One of Oxfordshire’s greatest treasures must be the Juxon Bible on display at Chastleton House, that lovely and unspoiled Jacobean mansion built in 1603, nestling in a fold of the Cotswolds on the Oxfordshire side of the county boundary with Gloucestershire.

How many of us must have felt a tingle down the spine when told by the guide at the house that King Charles I had handed that very volume to his friend, Bishop William Juxon, while awaiting execution on the scaffold on January 30, 1649. Here, after all, is a direct and tangible link to that horrible beheading — just before which Dr Juxon told the king: “You are exchanged from a temporal to an eternal crown, a good exchange”.

Strange how objects, or relics, associated with great events, or saints, or even modern- day celebrities, exercise such a superstitious fascination for many of us (including me, I am afraid).

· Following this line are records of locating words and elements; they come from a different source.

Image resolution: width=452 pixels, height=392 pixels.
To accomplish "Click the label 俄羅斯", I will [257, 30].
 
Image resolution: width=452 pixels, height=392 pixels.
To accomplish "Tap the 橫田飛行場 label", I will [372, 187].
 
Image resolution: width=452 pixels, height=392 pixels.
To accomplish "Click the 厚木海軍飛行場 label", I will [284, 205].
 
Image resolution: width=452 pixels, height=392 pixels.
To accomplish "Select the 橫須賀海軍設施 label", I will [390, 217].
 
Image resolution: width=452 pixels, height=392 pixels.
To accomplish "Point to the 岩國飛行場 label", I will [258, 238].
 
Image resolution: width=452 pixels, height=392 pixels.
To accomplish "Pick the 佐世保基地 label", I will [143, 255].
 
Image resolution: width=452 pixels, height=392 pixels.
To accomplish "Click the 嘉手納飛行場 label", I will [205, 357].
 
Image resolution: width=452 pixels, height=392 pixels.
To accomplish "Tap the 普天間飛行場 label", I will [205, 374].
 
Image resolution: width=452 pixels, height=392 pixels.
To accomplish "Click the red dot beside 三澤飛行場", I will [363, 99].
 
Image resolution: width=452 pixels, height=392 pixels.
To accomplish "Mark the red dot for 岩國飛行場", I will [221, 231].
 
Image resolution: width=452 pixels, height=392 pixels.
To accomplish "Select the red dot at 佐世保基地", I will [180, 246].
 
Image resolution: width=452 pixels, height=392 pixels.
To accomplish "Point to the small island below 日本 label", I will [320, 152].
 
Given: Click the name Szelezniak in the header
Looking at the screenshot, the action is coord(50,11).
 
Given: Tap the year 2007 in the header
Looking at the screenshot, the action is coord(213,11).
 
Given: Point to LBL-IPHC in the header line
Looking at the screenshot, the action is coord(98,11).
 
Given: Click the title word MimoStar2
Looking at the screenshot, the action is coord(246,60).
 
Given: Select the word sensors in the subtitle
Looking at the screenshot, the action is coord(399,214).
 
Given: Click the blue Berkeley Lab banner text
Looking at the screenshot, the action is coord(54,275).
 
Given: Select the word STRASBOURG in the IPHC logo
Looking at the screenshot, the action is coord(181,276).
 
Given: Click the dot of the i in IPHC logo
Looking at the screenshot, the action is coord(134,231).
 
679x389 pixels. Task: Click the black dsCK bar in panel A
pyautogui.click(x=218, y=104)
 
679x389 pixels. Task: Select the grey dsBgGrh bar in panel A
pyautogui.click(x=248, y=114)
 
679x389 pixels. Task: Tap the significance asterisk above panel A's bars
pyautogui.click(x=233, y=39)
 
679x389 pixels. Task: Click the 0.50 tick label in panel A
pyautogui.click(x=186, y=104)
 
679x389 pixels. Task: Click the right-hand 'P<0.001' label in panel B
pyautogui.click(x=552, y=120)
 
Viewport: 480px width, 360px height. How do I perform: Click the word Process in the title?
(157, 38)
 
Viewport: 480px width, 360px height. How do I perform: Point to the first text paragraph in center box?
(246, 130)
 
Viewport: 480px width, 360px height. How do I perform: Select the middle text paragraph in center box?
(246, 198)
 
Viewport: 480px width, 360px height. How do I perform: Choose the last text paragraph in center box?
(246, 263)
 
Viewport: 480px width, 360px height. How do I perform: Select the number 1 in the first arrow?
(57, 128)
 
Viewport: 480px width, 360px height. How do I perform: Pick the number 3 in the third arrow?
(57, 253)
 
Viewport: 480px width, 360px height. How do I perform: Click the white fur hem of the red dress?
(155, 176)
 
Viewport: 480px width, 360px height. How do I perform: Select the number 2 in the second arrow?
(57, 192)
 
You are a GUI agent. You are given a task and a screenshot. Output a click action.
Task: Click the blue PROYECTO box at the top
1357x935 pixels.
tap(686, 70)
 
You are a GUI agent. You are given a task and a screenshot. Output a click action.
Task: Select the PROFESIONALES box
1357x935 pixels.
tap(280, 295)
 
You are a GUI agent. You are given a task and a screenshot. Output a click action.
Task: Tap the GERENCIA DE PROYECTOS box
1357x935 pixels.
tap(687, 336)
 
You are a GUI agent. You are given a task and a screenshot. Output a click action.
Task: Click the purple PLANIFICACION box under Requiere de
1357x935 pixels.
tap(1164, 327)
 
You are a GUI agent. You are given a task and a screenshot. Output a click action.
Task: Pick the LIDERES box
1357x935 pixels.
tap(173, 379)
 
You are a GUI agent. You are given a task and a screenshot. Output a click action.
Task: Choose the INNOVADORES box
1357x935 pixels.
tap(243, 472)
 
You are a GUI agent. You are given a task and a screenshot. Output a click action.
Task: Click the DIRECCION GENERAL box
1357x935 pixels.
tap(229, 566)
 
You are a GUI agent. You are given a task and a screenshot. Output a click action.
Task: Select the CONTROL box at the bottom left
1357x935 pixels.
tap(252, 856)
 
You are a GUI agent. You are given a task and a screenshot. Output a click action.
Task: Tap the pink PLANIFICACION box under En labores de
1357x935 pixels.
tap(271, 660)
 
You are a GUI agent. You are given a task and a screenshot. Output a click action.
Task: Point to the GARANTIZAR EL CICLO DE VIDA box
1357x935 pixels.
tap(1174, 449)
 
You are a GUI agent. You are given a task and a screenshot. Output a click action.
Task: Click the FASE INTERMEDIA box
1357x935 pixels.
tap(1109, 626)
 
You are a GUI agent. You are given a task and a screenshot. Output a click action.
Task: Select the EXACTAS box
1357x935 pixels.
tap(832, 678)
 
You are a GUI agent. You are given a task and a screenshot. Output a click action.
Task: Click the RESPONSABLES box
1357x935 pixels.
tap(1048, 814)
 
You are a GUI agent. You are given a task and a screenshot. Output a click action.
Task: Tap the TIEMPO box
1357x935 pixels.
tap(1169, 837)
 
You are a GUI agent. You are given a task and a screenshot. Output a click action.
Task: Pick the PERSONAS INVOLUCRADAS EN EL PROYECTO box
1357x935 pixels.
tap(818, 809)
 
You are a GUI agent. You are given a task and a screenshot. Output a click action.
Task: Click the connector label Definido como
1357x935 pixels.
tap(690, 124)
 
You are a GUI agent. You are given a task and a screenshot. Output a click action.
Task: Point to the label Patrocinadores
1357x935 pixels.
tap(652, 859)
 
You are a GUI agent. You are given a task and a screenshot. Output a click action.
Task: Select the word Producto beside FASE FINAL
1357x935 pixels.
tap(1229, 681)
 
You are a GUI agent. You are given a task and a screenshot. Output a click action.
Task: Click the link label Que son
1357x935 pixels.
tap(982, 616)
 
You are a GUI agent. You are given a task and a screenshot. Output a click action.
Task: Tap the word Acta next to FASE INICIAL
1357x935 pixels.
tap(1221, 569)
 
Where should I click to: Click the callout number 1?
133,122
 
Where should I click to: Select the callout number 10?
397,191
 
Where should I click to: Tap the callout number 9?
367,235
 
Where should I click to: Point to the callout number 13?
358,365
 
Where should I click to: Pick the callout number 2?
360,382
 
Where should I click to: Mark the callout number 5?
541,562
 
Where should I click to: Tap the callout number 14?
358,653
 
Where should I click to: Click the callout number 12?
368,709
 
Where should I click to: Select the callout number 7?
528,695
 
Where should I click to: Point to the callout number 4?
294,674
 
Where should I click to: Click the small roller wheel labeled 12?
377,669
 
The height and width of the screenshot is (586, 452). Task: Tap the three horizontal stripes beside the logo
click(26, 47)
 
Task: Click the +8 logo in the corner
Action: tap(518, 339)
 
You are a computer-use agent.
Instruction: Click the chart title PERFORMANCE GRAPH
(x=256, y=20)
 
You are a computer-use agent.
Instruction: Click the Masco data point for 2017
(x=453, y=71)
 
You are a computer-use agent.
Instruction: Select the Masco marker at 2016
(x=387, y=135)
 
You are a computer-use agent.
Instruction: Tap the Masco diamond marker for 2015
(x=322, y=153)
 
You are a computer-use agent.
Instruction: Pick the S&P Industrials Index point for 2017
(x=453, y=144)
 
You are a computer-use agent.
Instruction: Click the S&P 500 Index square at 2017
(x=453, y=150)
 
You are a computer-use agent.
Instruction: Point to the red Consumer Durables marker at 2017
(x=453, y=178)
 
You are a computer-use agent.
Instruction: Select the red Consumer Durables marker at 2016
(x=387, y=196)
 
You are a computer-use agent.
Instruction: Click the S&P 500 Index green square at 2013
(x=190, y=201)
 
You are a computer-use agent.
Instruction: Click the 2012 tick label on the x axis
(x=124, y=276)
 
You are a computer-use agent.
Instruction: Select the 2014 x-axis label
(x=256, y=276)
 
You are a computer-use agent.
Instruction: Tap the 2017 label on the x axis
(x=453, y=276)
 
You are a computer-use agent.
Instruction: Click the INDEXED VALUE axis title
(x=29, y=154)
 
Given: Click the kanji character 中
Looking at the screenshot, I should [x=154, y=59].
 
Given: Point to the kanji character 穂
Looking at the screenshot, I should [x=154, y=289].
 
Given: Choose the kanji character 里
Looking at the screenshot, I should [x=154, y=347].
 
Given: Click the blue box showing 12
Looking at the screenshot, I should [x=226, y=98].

Dr Juxon (1582-1663) had been appointed President of St John’s College, Oxford, in 1621 on the recommendation of William Laud (1573-1645), who had himself just left that office to become Bishop of St David’s, in Wales. And although Dr Juxon, in turn, relinquished the Presidency in 1632 to become Bishop of London (again in succession to Laud), he continued to take a great interest in the university’s affairs and was present with the King at the opening of the new Laudian Library at St John’s, built between 1631-35.

He became Vice-Chancellor of the University in 1627, and when two years later Laud became chancellor, Juxon became Laud’s right-hand man in drawing up the Laudian Code — which was accepted by Convocation in 1636. This was designed to bring Oxford closer to the Church of England — and further from those Calvinist elements within the University that had so riled Laud before he left St John’s. It also sought to foist an acceptance of the concept of the Divine Right of Kings (as opposed to the notion that kings only governed by the consent of the people they ruled) upon all members of the university.

It shook up university discipline, too, by imposing all sorts of rules — many of them extremely irksome — about academic dress (who should wear what at which ceremony) and even about how long — and indeed how curly — students’ hair could be! Modern undergraduates certainly have a free and easy life compared to that of their 17th-century predecessors!

For instance, the Laudian Code commanded: “Scholars shall keep away from eating-houses and wine shops wherein wine or any other drink, or the Nicotian herb, or tobacco, is commonly sold; also that if any person does otherwise, and is not 18 years old [and many were younger in those days] and not a graduate, he shall be flogged in public.” Laud became Archbishop of Canterbury in 1633, the first of three former Oxford dons to hold that position in succession. He was executed in 1645 on a bill of attainder after an impeachment hearing had failed to find him guilty.

Juxon became Bishop of London in 1633, once again in succession to Laud. And in 1636 Charles I also made him Lord High Treasurer of England, as well as First Lord of the Admiralty.

During the Civil War, he managed to live undisturbed at Fulham Palace (since Parliament brought no charges against him). But after accompanying the King on to the scaffold he was forced to give up his bishopric. At the restoration of Charles II, he became Archbishop of Canterbury, in which job he was succeeded by a third Oxford academic, Gilbert Sheldon (1598-1677), Warden of All Souls, after whom, of course, the Sheldonian Theatre is named.

When deprived of his bishopric, Juxon went to live at Little Compton, near Chastleton, where, incidentally he kept a pack of hounds. And how did the Bible come to be at Chastleton? A relative of the bishop gave it to a member of the Jones family, the owners of Chastleton House, after his death — and there it has remained ever since.